- Data records

^^^^^^^^^^^^^^^^

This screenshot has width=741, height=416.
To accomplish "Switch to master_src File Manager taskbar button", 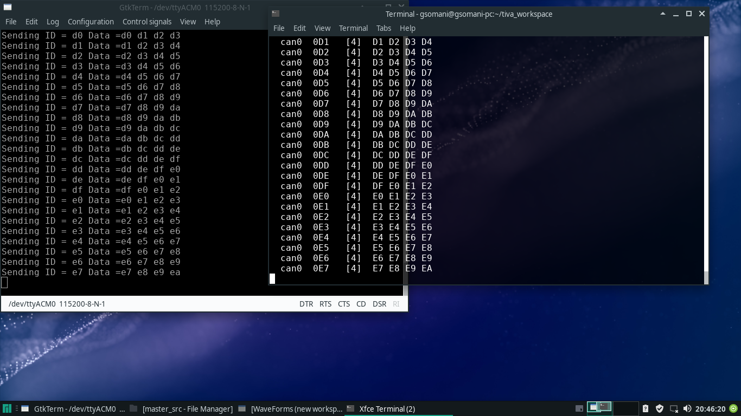I will tap(182, 409).

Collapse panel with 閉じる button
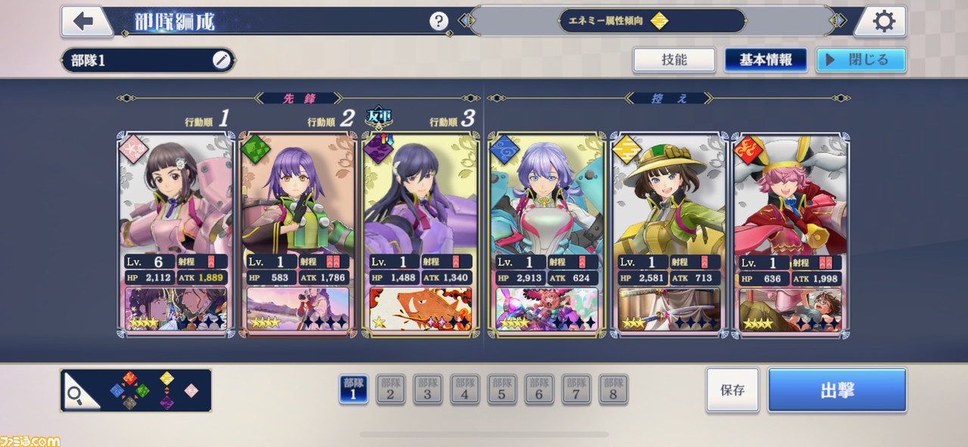861,60
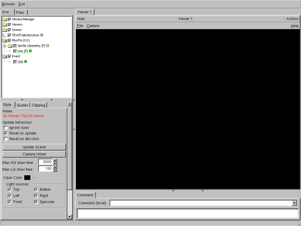
Task: Increase Max HQ draw time with up arrow
Action: click(55, 160)
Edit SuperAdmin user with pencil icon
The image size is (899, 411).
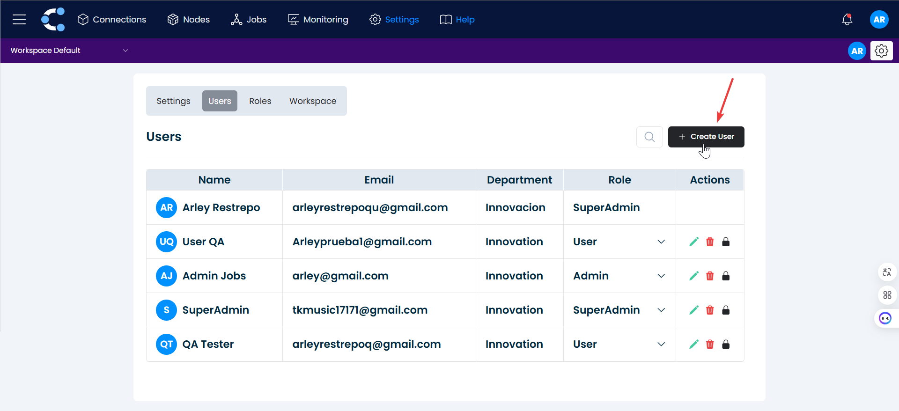[x=694, y=310]
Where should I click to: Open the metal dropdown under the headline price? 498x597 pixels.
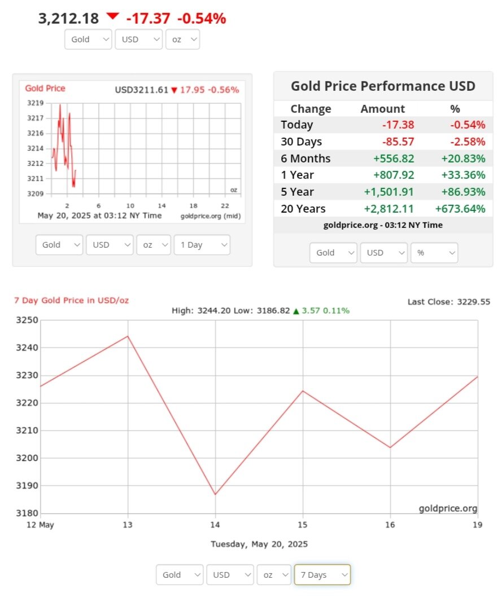[88, 39]
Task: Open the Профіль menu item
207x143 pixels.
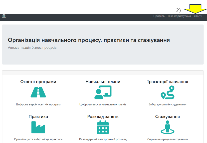Action: [159, 16]
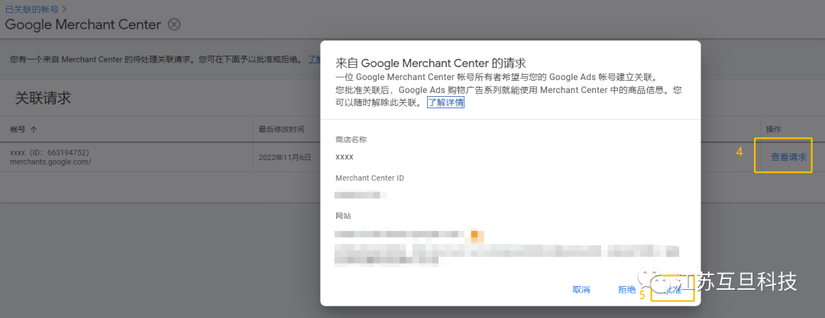Open 了解详情 link in the pending-request banner
The image size is (825, 318).
coord(313,59)
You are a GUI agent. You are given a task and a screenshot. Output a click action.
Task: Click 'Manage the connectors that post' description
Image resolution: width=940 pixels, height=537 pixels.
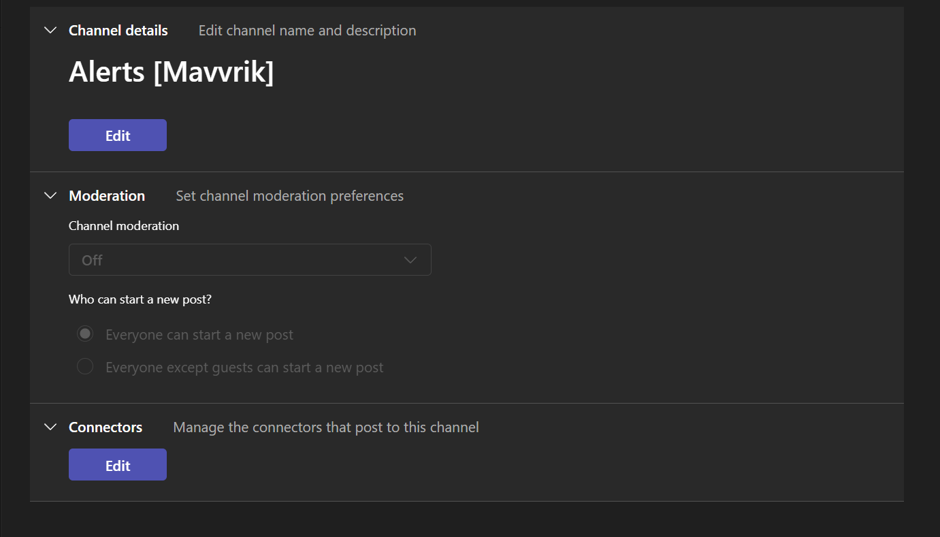[x=326, y=427]
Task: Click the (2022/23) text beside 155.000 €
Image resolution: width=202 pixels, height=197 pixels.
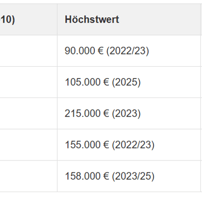Action: point(133,145)
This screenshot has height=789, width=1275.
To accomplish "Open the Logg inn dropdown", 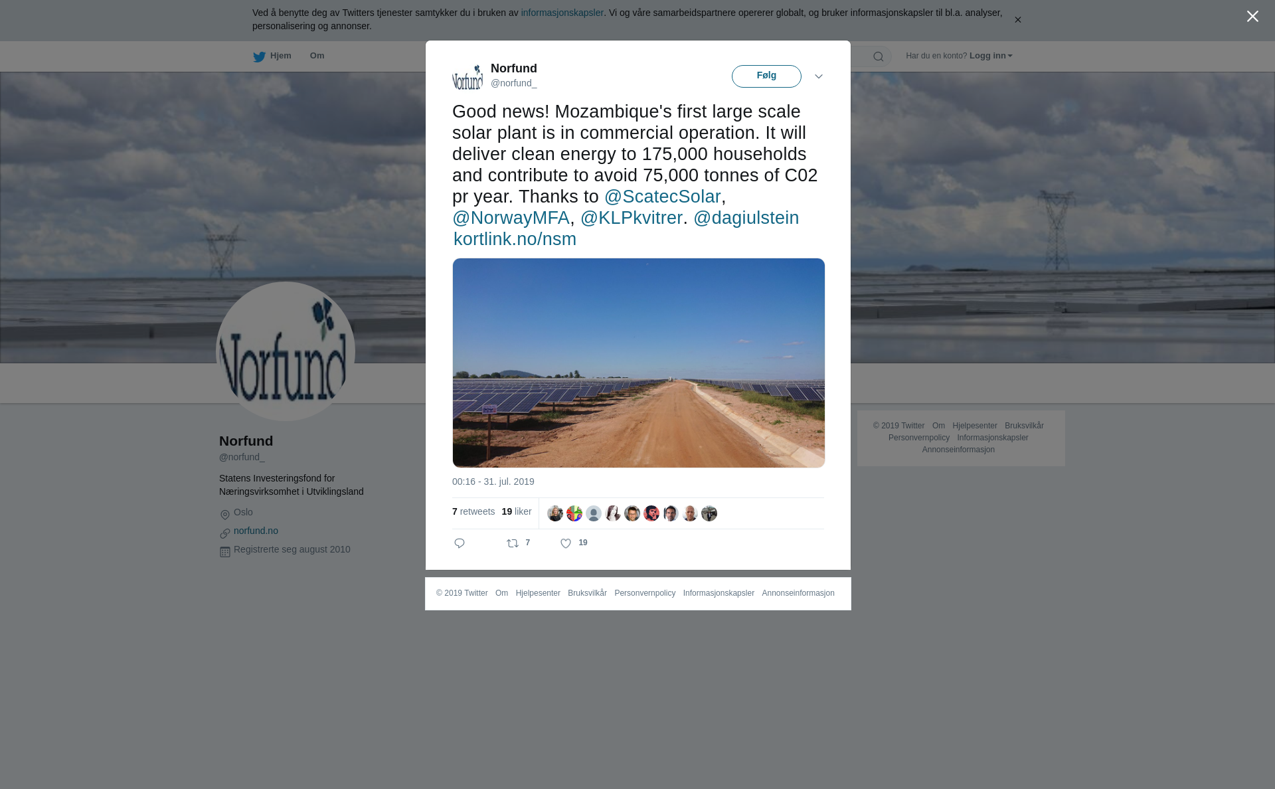I will (991, 56).
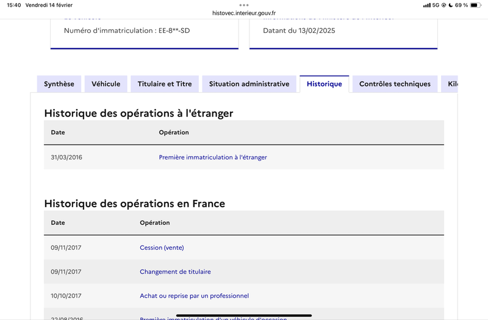Screen dimensions: 488x320
Task: Switch to the Véhicule tab
Action: [106, 84]
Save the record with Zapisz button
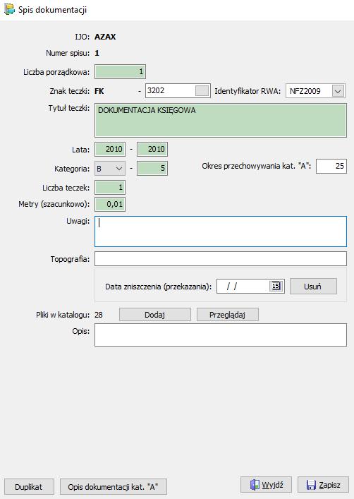This screenshot has width=354, height=499. point(323,485)
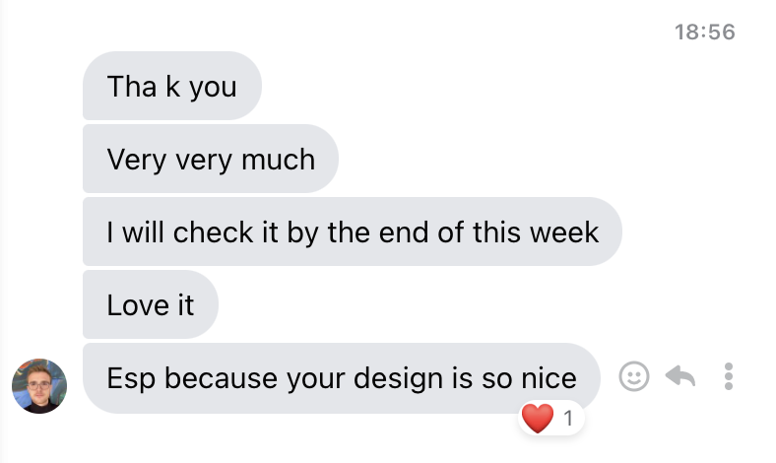Select the "I will check it" message bubble

(352, 232)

^^^^^^^^^^^^^^^^

- Directions
What's needed is an exact copy of the lines above from the one with "Where should I" through the one with "You are a GUI", both included; the pictures stay out.

- Answer box
Where should I click to: Open the metal dropdown under the headline price? 498x597 pixels.
[88, 39]
Task: Open the Профіль menu item
207x143 pixels.
Action: [159, 16]
Open 了解详情 link in the pending-request banner
The image size is (825, 318).
coord(313,59)
You are a GUI agent. You are given a task and a screenshot. Output a click action.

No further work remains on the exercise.